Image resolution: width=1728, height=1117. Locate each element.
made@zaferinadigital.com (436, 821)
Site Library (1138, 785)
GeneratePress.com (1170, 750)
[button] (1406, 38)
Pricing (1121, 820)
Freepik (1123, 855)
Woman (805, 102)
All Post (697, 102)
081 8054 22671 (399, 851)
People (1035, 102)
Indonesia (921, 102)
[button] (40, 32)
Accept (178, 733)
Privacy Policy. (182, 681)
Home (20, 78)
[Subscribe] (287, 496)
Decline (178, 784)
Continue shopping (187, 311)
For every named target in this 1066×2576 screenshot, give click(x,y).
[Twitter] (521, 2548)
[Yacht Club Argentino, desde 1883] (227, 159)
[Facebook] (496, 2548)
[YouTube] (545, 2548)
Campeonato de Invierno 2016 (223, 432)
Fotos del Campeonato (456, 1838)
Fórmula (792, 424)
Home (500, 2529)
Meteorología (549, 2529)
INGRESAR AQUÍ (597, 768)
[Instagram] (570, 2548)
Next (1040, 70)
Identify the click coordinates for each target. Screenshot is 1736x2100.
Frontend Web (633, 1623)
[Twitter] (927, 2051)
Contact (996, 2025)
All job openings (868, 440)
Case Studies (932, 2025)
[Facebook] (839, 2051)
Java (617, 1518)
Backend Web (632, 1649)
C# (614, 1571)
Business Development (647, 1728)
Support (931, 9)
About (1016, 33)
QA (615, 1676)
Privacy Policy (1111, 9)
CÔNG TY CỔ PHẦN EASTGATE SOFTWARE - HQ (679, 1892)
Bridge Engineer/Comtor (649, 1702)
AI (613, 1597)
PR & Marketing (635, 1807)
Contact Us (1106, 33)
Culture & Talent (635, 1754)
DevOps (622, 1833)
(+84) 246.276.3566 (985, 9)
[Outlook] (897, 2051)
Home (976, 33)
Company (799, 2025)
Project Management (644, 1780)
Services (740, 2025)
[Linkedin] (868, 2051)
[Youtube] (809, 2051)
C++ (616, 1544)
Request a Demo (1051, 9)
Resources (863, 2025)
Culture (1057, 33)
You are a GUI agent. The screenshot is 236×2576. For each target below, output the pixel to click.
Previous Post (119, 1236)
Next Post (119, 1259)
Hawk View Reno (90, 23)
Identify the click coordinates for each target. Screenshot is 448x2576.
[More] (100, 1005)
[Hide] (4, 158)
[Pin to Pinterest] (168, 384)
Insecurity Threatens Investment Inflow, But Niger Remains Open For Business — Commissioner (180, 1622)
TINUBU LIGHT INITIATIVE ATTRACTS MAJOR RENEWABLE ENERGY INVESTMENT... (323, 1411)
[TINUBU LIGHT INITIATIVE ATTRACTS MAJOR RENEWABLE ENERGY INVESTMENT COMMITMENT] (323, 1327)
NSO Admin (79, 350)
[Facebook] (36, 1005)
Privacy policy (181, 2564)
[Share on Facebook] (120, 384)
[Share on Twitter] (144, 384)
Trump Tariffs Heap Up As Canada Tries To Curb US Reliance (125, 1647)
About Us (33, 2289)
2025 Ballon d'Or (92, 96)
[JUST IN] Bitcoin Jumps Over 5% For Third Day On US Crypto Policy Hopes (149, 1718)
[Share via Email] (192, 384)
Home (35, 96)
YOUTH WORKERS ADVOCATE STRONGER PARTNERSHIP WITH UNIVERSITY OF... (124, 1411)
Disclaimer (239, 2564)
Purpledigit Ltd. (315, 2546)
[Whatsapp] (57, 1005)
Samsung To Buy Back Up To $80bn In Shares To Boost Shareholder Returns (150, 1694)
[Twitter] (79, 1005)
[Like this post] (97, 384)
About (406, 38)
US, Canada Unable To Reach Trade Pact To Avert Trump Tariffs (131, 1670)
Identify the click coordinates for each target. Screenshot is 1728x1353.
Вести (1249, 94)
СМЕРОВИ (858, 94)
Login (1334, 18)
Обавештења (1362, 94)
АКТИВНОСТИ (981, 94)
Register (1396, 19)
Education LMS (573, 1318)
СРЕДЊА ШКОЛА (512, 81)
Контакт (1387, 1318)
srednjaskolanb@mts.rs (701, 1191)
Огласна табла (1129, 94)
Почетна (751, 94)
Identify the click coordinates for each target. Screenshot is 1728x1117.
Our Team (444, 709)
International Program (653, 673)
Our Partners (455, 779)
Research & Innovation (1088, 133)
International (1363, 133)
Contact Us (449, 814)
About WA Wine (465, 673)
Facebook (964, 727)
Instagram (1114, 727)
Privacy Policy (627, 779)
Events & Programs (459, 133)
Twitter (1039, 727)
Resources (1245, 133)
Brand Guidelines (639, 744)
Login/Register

------------------------

- _Exercise description_: Collect the lines of the records that include the string "Tariffs".

- _Exercise solution_:
Trump Tariffs Heap Up As Canada Tries To Curb US Reliance (125, 1647)
US, Canada Unable To Reach Trade Pact To Avert Trump Tariffs (131, 1670)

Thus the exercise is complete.